Artificial intelligence can work wonders, but often it works in mysterious ways.
Machine learning is based on the principle that a software program can analyze a huge set of data and fine-tune its algorithms to detect patterns and come up with solutions that humans may miss. That’s how Google DeepMind’s Alpha Go AI agent learned to play the ancient game of Go (and other games) well enough to beat expert players.
But if programmers and users can’t figure out how AI algorithms came up with their results, that black-box behavior can be a cause for concern. It may become impossible to judge whether AI agents have picked up unjustified biases or racial profiling from their data sets.
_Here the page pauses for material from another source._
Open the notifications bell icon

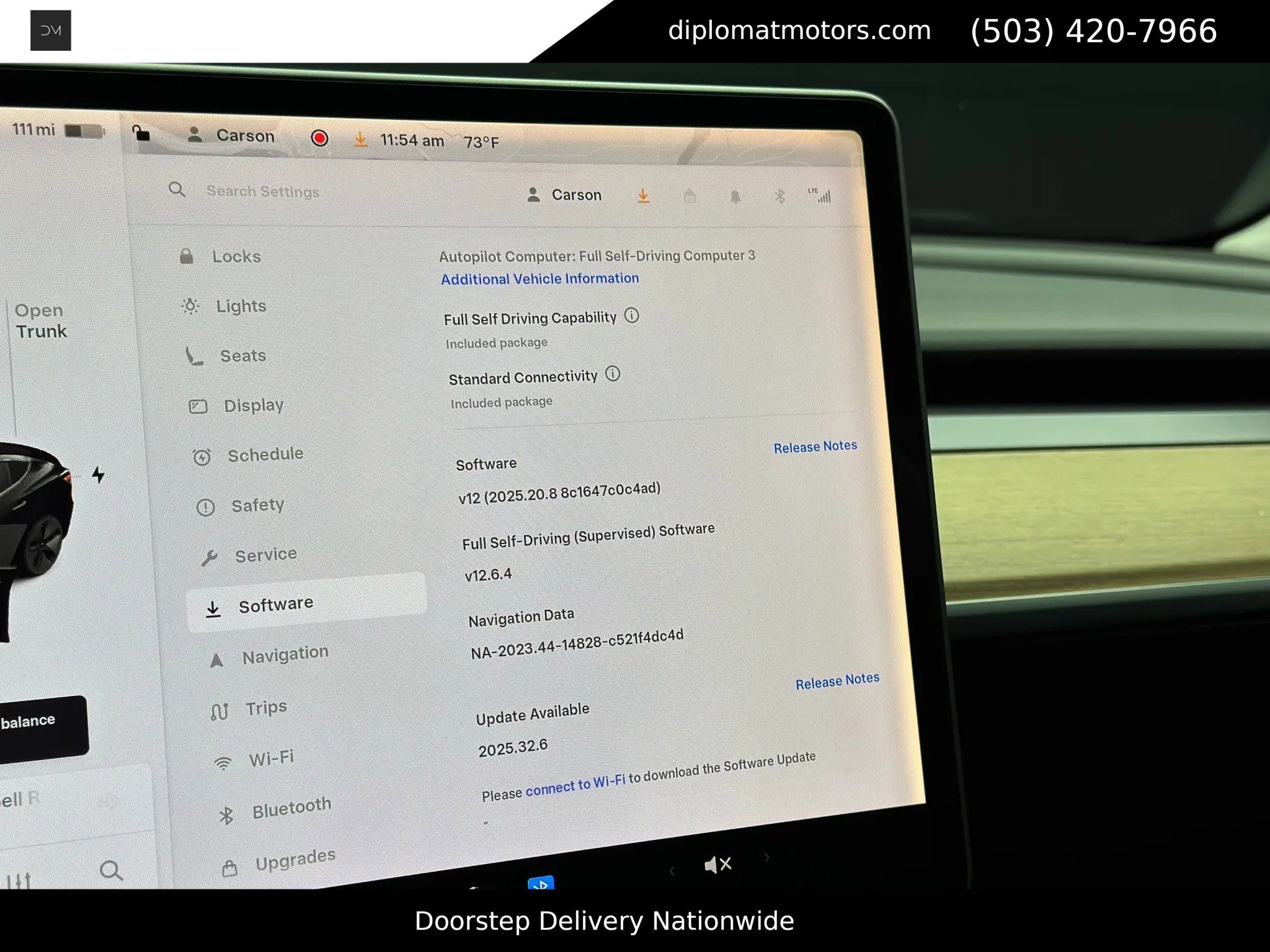(x=734, y=198)
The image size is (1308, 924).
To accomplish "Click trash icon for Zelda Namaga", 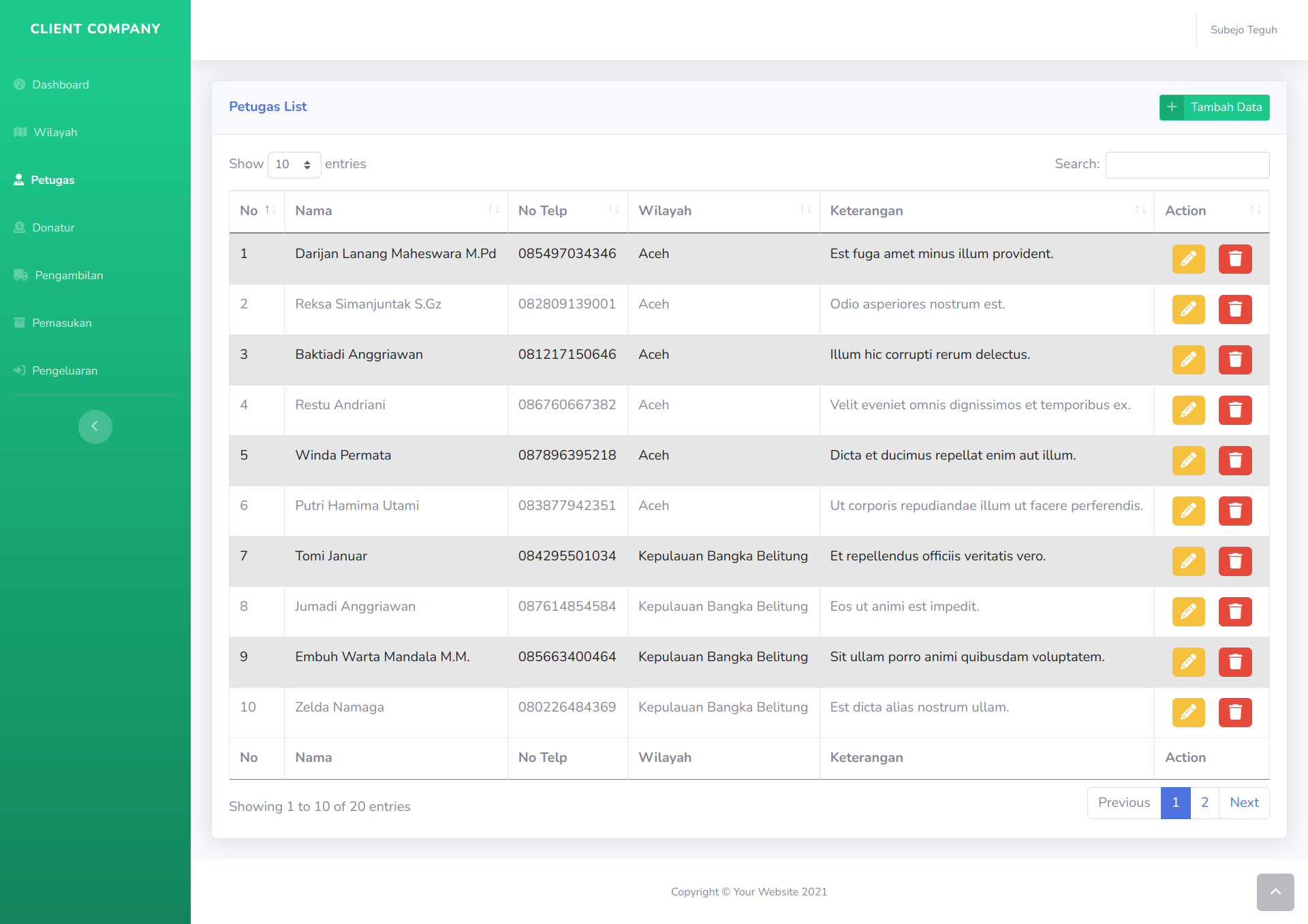I will (1234, 712).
That’s why terms such as transparency, explainability and interpretability are playing an increasing role in the AI ethics debate.
The European Commission includes transparency and traceability among its requirements for AI systems, in line with the “right to explanation” laid out in data-protection laws. The French government already has committed to publishing the code that powers the algorithms it uses. In the United States, the Federal Trade Commission’s Office of Technology Research and Investigation has been charged with providing guidance on algorithmic transparency.
Transparency figures in Microsoft CEO Satya Nadella’s “10 Laws of AI” as well — and Erez Barak, senior director of product for Microsoft’s AI Division, addressed the issue head-on today at the Global Artificial Intelligence Conference in Seattle.
“We believe that transparency is a key,” he said. “How many features did we consider? Did we consider just these five? Or did we consider 5,000 and choose these five?”